Wednesday, August 10, 2011

The unmistakable sound of chaos ensuing in the kitchen

There is always a small sense if loss when you break a dish or a glass while you are in the kitchen doing said dishes. It's an "Oh damn it, now I have to clean up shards of glass" moment. And sometimes "Damn there goes the set" moment.

Close your eyes and picture, if you will, the very top shelf of dishes. Got it? Okay. I was unloading the dishwasher and I reached up to put a glass bowl away, everything on this particular shelf was glass, can you see where this is going?

One of the little dohickeys that holds up each corner of the shelf popped out sending the entire contents of the shelf careening down to my head, the counter top, inside of the dishwasher and then onto the floor.

"Oh damn it, now I have to clean up shards of glass."

Taking into the fact that I've had several small accidents this summer, I'm starting to fear for my life.

The unmistakable sound of chaos ensuing in the kitchen aroused the attention of the husband. He rushed in and took a bowl off my head, then paused. I don't know if he just didn't know where to start or was taking in the scene unable to comprehend what had happened. Once he saw my face I believe he regained control because he started throwing broken pieces in to a bag, fast. He was avoiding my inevitable reminiscing of the broken pieces. Because everyone knows that the top shelf holds objects of things not often used or the "good stuff." He was diffusing a situation, which he's very good at. He turned the conversation into that damn dohickey and where the hell was it?
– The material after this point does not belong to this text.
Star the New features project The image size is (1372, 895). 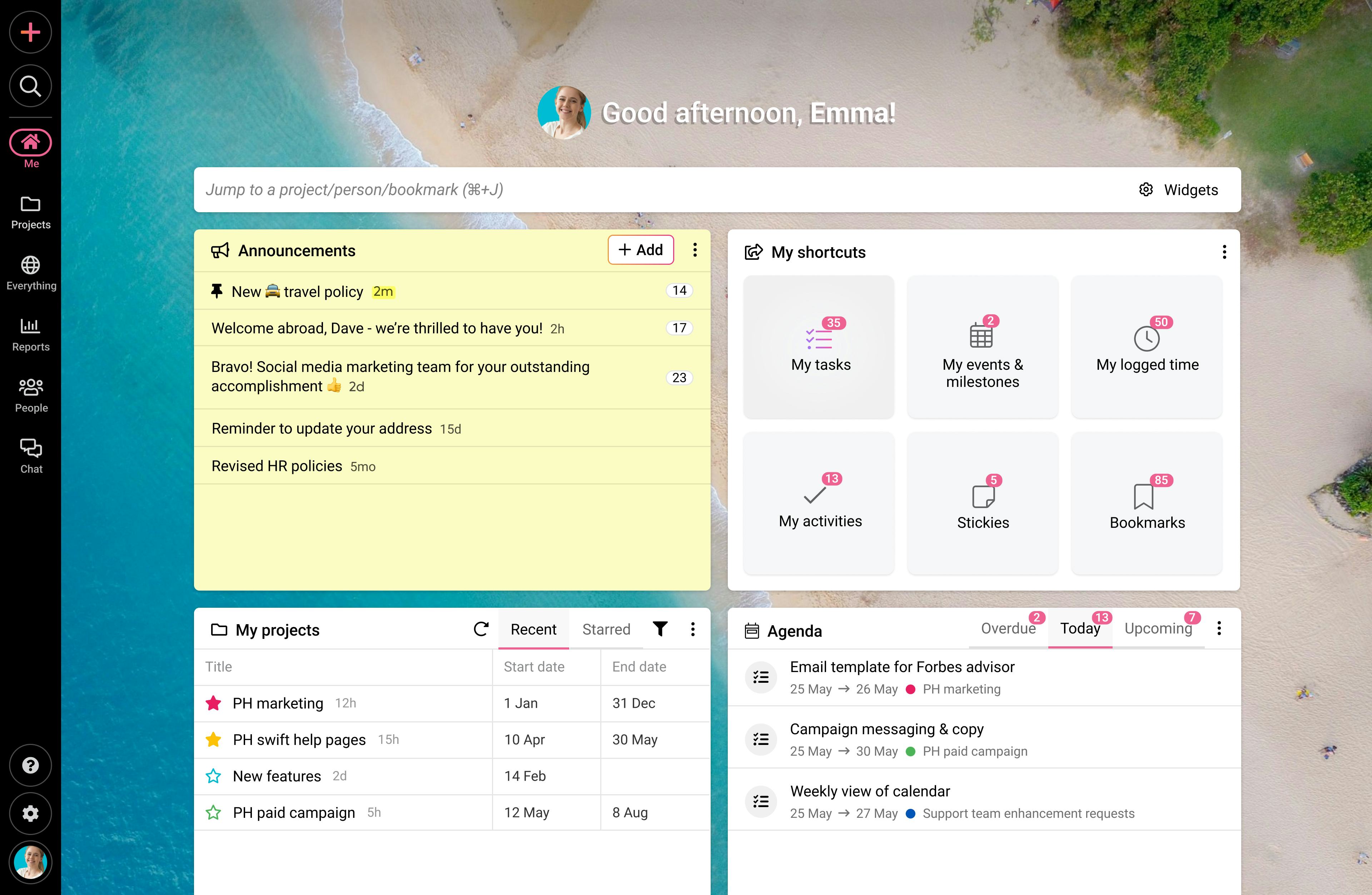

I'm not certain of just how much I lost during the kitchen chaos. I suppose I'll find out when I go to reach for something up there and realize it's missing. Also I'm walking around barefoot today so I'm sure my next post will be that of how I stepped on a piece of glass I missed when I was cleaning up shards of glass.

9 comments:

ReformingGeek said...

Damn! There goes the head.

Be careful. Your home is possessed.

My cat and Evil Twin may have been visiting you during the night.

Relax Max said...

It is hard to pick up your blogging rhythm again. First no posts for about 8 months and now 2 posts in one week. I guess I was just pausing to give you a chance to bring funny back, as you had threatened. Waited too long. But this one is it. Thank you.

I couldn't help but notice the two or three damns and one hell and three shards (I'm sure shard is code for something filthy) and I was taken aback, I must say. Since your last post in the spring I have converted to the pathway of goodness and you can imagine how my delicate sensibilities went into shard shock.
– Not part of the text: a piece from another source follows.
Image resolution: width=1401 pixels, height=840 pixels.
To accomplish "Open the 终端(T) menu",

I forgive you because I realize you haven't yet obtained my How To Be Pope book, but it goes without saying that you can't be sharding and dohickying or glass bowling (whatever THAT meant) if you decide to become Pope. Nor, for that matter, can you go about bearing false witness about bringing comedy back to your blog.

I suppose I will just give up on you vis a vis the Pope thing, but you must keep writing no matter what.

You are VERY funny, by the way.

Suzanne said...

Carol - My house is not possessed, it's in ill repair. That bowl should have fallen on the husbands head. I wish you lived closer, we are having a Zombieland viewing this weekend with pizza and popcorn and naturally I thought of you.
I have to deal with him now.

Relax Max - shard 1.a fragment, especially of broken earthenware.

Now that I'm unemployed you can check here frequently, I have some time on my hands unless I'm at the pool, but that's for research. I have to keep an eye on the Russians, they're there everyday now, somethings up.
I can't find your How to Be a Pope post. I don't suppose you could provide a link, I am quite interested.
Thank you for saying I'm funny and thank you for your comments, if it wasn't for you and Carol, I'd be comment-less.

Relax Max said...

;) on you genuinely thinking I didn't know what a shard was. You are precious. It's part of what keeps bringing me back, your mix of innocence, gutter slime and Asian dry cleaner hate speech. :)

Well I haven't yet writ the pope book as of this comment, but I have designed the cover (I always do that first, since that's what my readers see first.) I will be glad to put YOUR name as author on the cover, though. I have a feeling this is a book I many not be proud of. Keep watching my blog for Pope labels. First I am putting the finishing touches on how to talk cat.

Relax Max said...

I have to stop and get serious for two seconds:

You are destined to become a great writer. I believe that.

Suzanne said...

Relax Max - Feel free to use my name on your Pope book. But probably you should use my first initial, I don't think people would take a Pope book seriously written by a woman. The Catholics are funny that way.

Thank you on the writer comment, since I am now unemployed I really hope you're right.

Relax Max said...

Don't misunderstand. LOTS of great writers never get paid. :) Vincent van Gogh was a great painter. Didn't have a pot to sit on.

If it's money you are after in the field of literature, I would recommend you rob a few bookstores while they are still around. :)

First initial? I was going to call you Benedict. Why would you want your real initial on such a book?

Relax Max said...

So.... the Pope is Catholic?

Suzanne said...

Relax Max - Yes, I know a lot of people ask, "Is the Pope Catholic?" I'm here to tell you he is. I have my sources and I'm certain of this.